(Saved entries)
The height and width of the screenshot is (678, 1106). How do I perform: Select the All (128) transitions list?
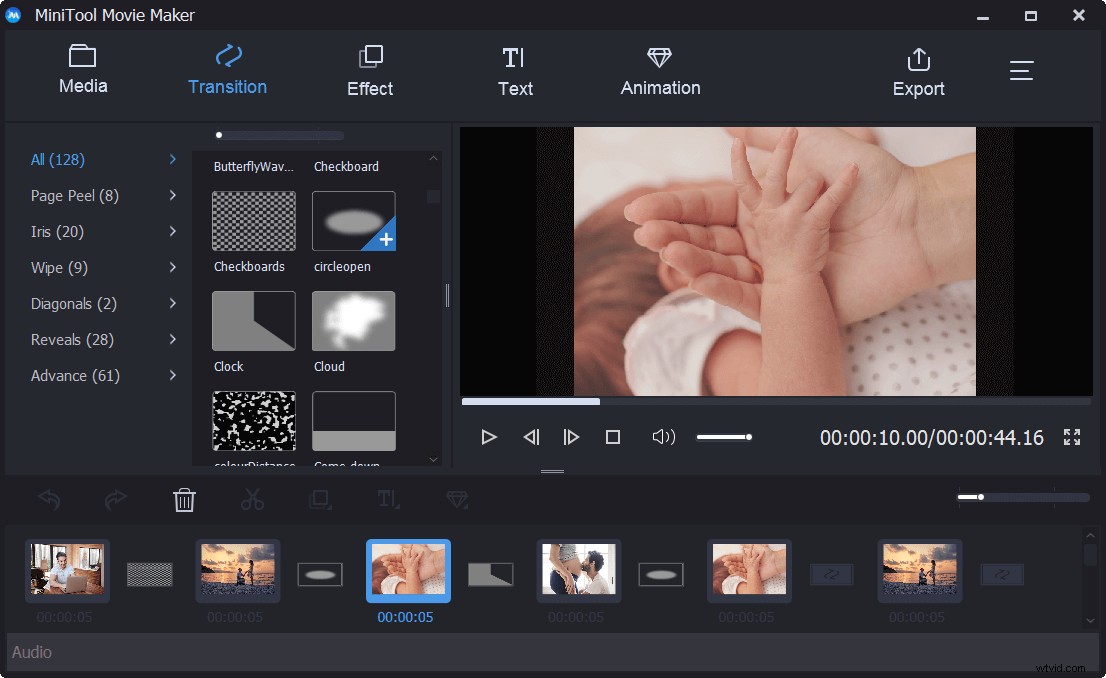click(58, 159)
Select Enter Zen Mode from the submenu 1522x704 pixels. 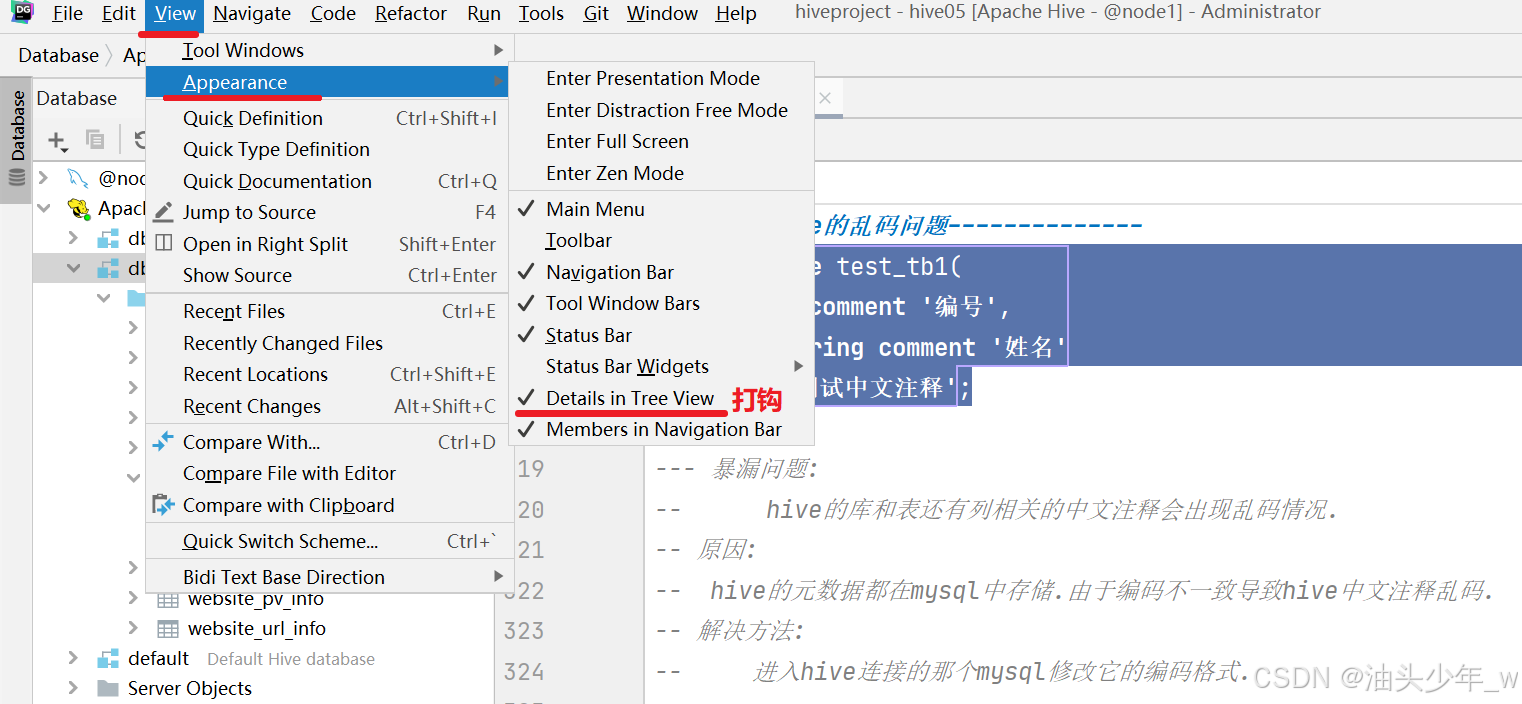(614, 172)
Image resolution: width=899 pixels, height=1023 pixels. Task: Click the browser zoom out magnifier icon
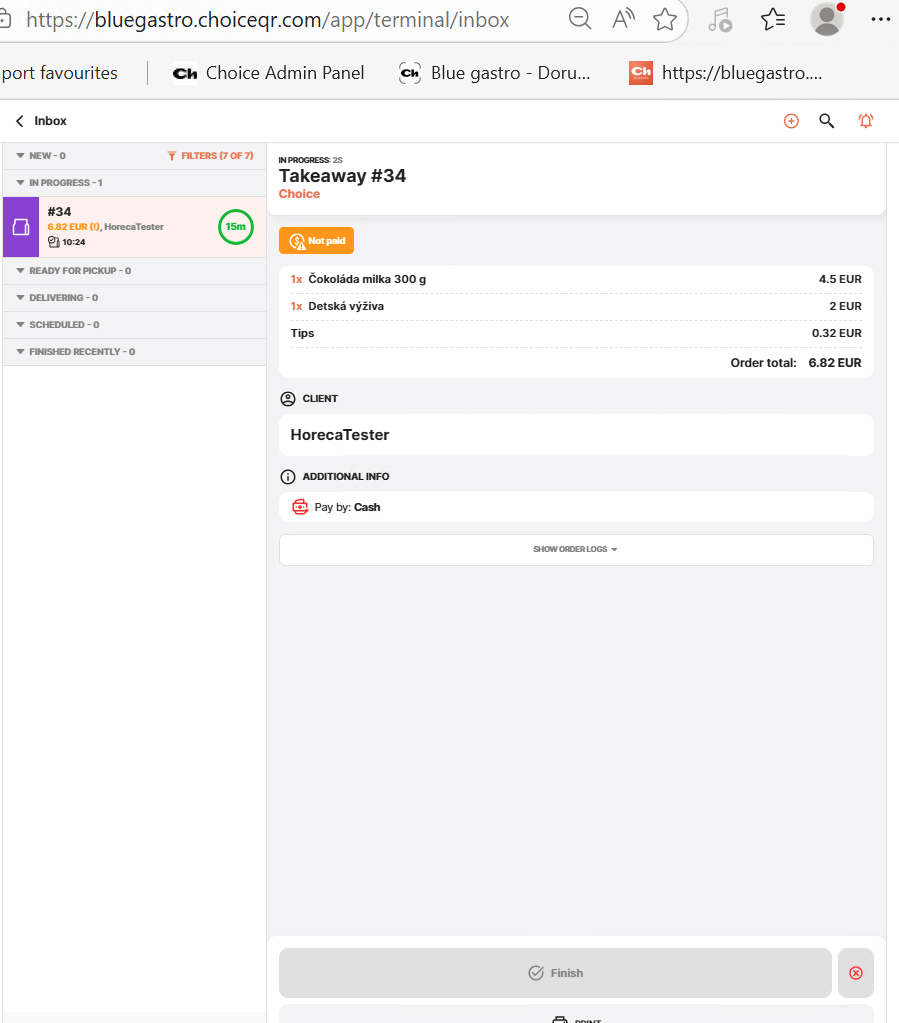(x=580, y=19)
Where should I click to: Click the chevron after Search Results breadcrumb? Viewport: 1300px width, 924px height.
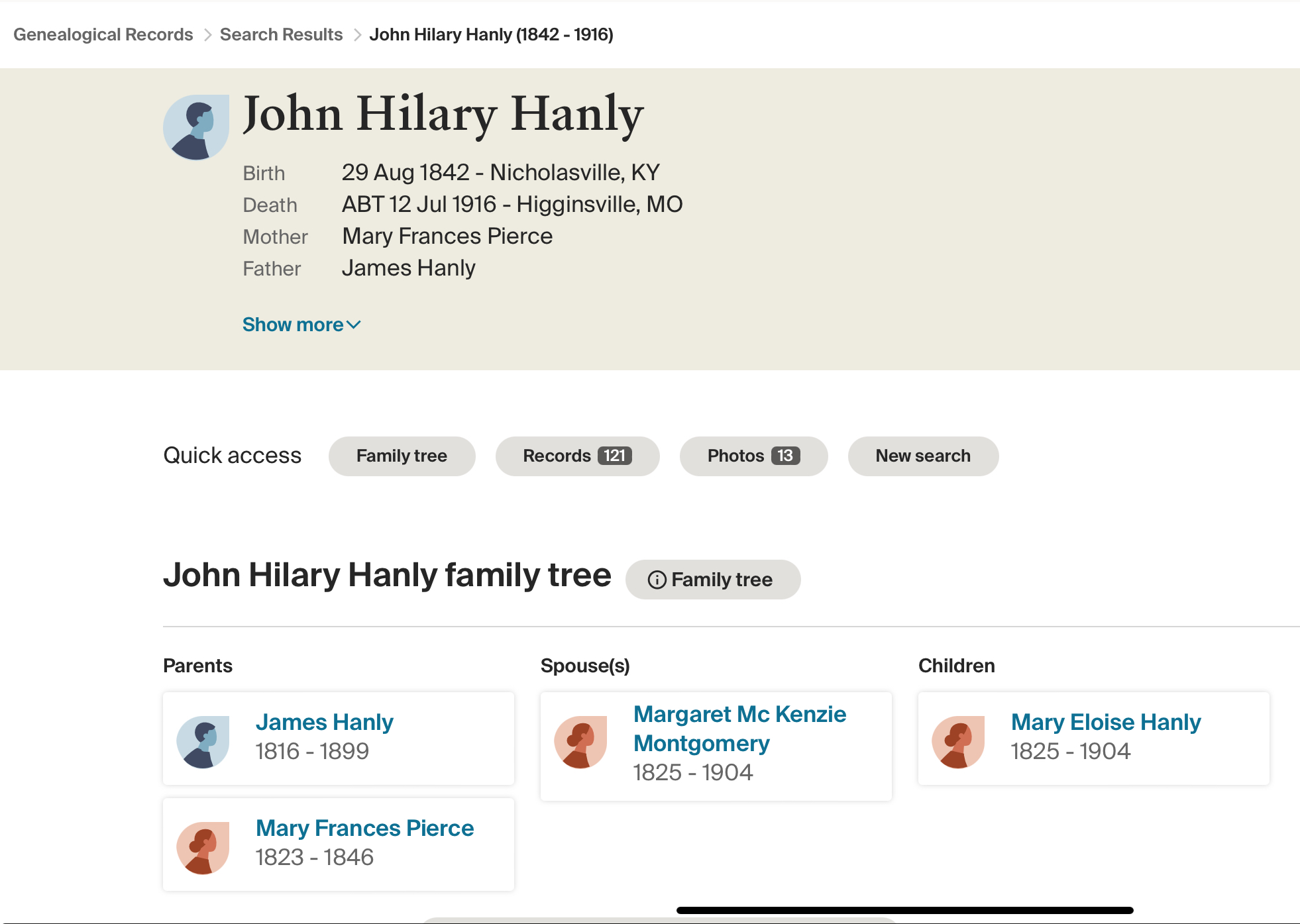click(x=357, y=34)
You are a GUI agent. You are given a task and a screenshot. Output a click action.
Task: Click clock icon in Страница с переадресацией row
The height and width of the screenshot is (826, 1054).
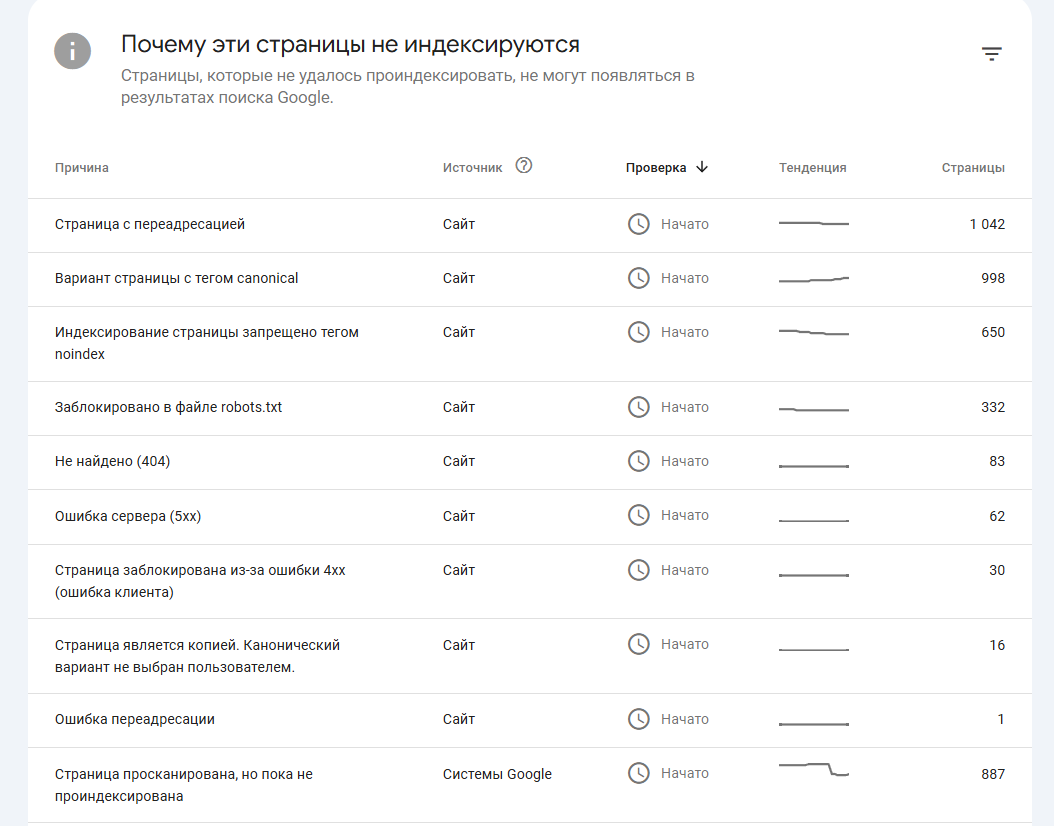click(638, 224)
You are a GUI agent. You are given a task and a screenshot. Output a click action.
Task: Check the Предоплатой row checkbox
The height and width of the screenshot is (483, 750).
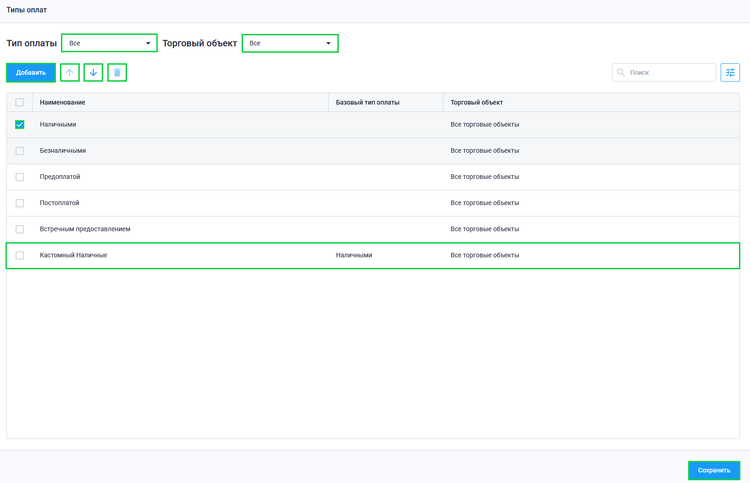point(19,177)
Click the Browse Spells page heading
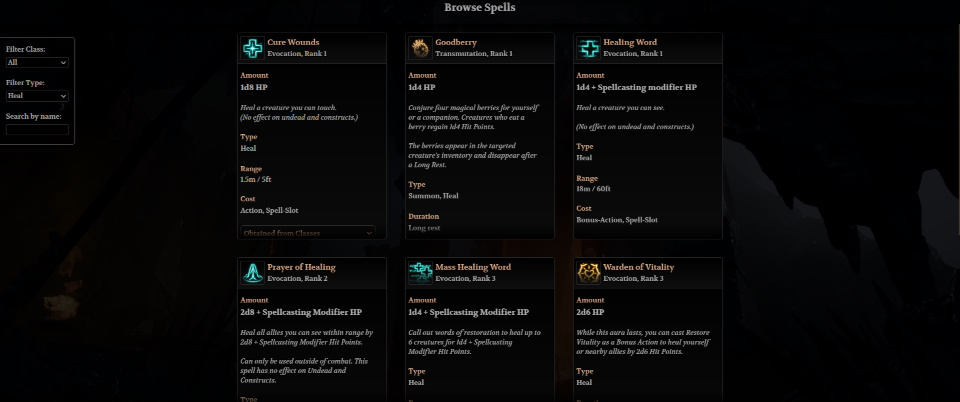 pyautogui.click(x=480, y=7)
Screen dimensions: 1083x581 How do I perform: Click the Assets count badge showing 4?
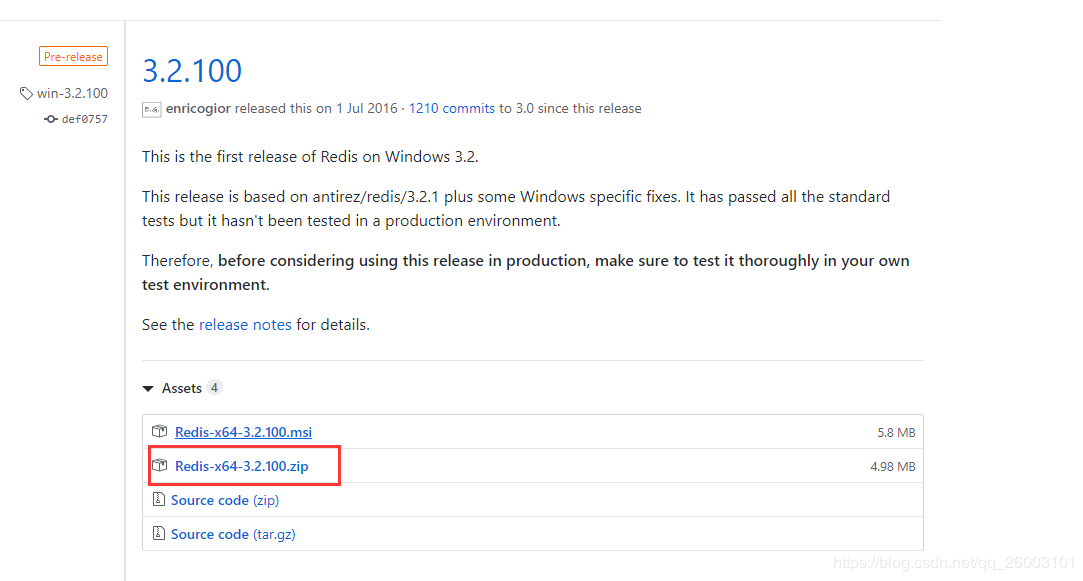pyautogui.click(x=214, y=388)

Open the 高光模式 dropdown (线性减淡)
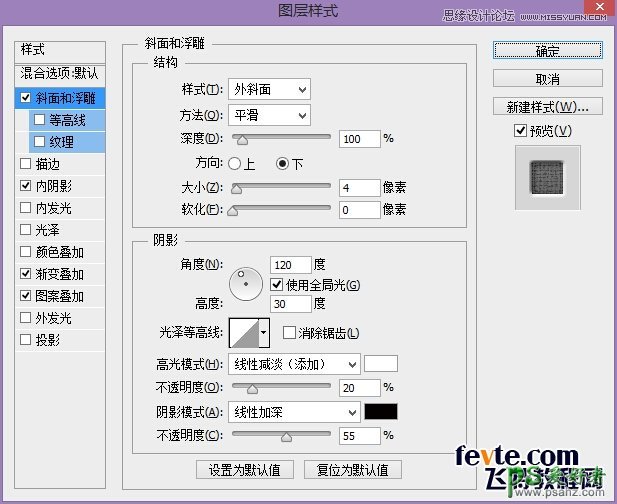click(x=293, y=364)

Work instruction:
Nothing but the lines from the one containing "The height and width of the screenshot is (483, 750)." through the final line of the entries above should be given again, each exactly as written; omit the pictures.

Response below:
The height and width of the screenshot is (483, 750).
point(19,177)
Click the Browse Spells page heading
 pyautogui.click(x=480, y=7)
Screen dimensions: 1083x581 How do I perform: Click the Assets count badge showing 4?
pyautogui.click(x=214, y=388)

Open the 高光模式 dropdown (线性减淡)
click(x=293, y=364)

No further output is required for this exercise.